Fragmento seleccionado
::::::::

“Estaba Juan con dos de sus discípulos y, y fijándose en Jesús que pasaba, dice: “Este es el Cordero de Dios”. Los dos discípulos oyeron sus palabras y siguieron a Jesús. Jesús se volvió y, al ver que le seguían, les pregunta: “¿Qué buscáis?” Ellos le contestaron: “Maestro, ¿dónde vives?” “Venid y lo veréis”.
(Jn 1,35-42)
Un camino curioso que aún sigue y que nos espera a todos.
Todo comienza porque alguien miró y vio.
Todo comienza porque un dedo señaló al que pasaba.
Todo comienza porque dos decidieron seguirle por curiosidad.
Todo comienza porque uno pregunta: “¿Qué buscáis?”
Todo comienza porque alguien pregunta: “Maestro, ¿Dónde vives?”
Todo comienza porque los dos pasan el día con El.
Todo comienza porque Andrés se encuentra con su hermano Simón.
Todo comienza porque le ha mirado y le cambia de nombre: “Tú eres Simón, pero te llamarás Cefas, es decir, Pedro”.
Resulta curioso este itinerario en cadena: Juan-Jesús-Andrés-Simón o Pedro.
Con frecuencia, los grandes acontecimientos comienzan por algo tan sencillo como un dedo que señala a alguien que pasa.
Es algo parecido a la gran cosecha.

::::::::

Fragmentos de datos
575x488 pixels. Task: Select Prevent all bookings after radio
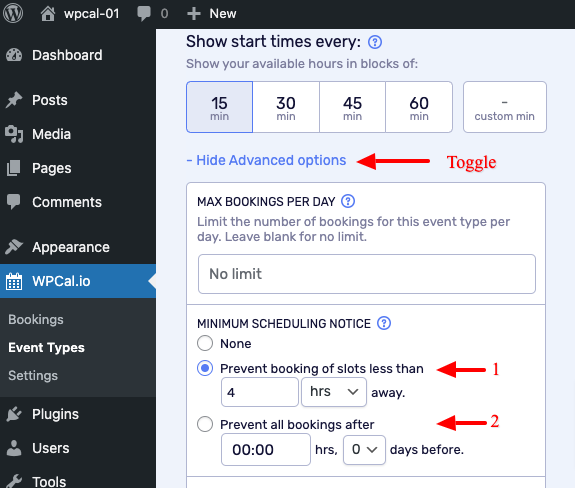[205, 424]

::::::::

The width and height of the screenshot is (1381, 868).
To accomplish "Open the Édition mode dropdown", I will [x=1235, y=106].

::::::::

Objetivo de la tarea
Reproduce el fragmento del comentario al Evangelio de Juan desde "(Jn 1,35-42)" hasta "la gran cosecha.", sin cambiar nada. Los datos no intervienen en esto.

Ejercicio resuelto
(Jn 1,35-42)
Un camino curioso que aún sigue y que nos espera a todos.
Todo comienza porque alguien miró y vio.
Todo comienza porque un dedo señaló al que pasaba.
Todo comienza porque dos decidieron seguirle por curiosidad.
Todo comienza porque uno pregunta: “¿Qué buscáis?”
Todo comienza porque alguien pregunta: “Maestro, ¿Dónde vives?”
Todo comienza porque los dos pasan el día con El.
Todo comienza porque Andrés se encuentra con su hermano Simón.
Todo comienza porque le ha mirado y le cambia de nombre: “Tú eres Simón, pero te llamarás Cefas, es decir, Pedro”.
Resulta curioso este itinerario en cadena: Juan-Jesús-Andrés-Simón o Pedro.
Con frecuencia, los grandes acontecimientos comienzan por algo tan sencillo como un dedo que señala a alguien que pasa.
Es algo parecido a la gran cosecha.